-- begin PASSAGE GIVEN --
Reputation: 935
okay, i am not sure whether this is even possible or not..I may sound stochastic... There are around 250 files with names as Eg:1
1_0.pdb,1_60.pdb,1_240.pdb,....50_0.pdb,50_60.pdb,50_240.pdb.....
having some data.
Now for each of the above file there is a another file of same name....just prefix file is added...Like: E.g:2
file1_0.pdb,file1_60.pdb,file1_240.pdb,....file50_0.pdb,file50_60.pdb,file50_240.pdb.....
again having some data.
is there a code possible that can copy data from each file from first example and paste it to its corresponding file in example2..? like from 1_0.pdb to file1_0.pdb...I hope iam not random and more clear...
-- end PASSAGE GIVEN --
-- begin DATA SEGMENT --
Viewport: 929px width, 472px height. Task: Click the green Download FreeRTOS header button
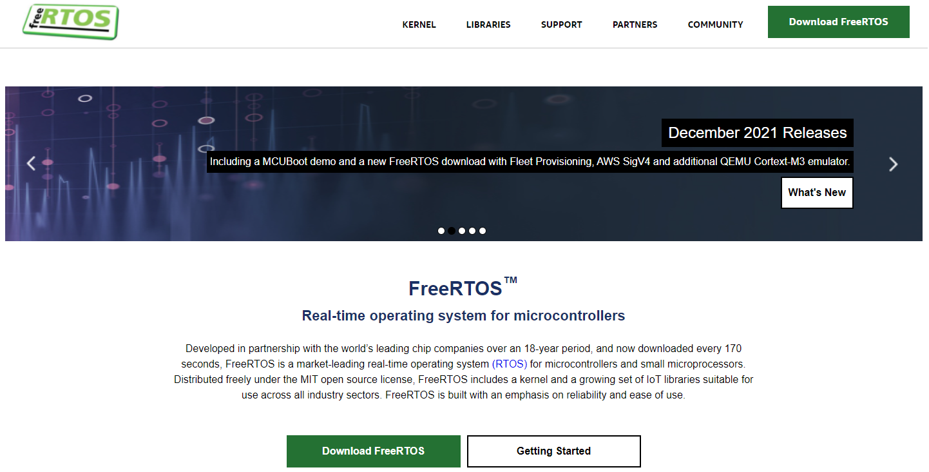(838, 21)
-- end DATA SEGMENT --
### WRITTEN EXERCISE 1
List every file name in the forum post that begins with the prefix "file".
### WRITTEN EXERCISE 2
Reproduce a section of the forum post word for word, beginning at the words "is there a code" and stopping after "and more clear...".
### WRITTEN EXERCISE 3
In the forum post, about how many files with names like 1_0.pdb are there?

### CORRECT ANSWER 1
file1_0.pdb, file1_60.pdb, file1_240.pdb, file50_0.pdb, file50_60.pdb, file50_240.pdb

### CORRECT ANSWER 2
is there a code possible that can copy data from each file from first example and paste it to its corresponding file in example2..? like from 1_0.pdb to file1_0.pdb...I hope iam not random and more clear...

### CORRECT ANSWER 3
Around 250.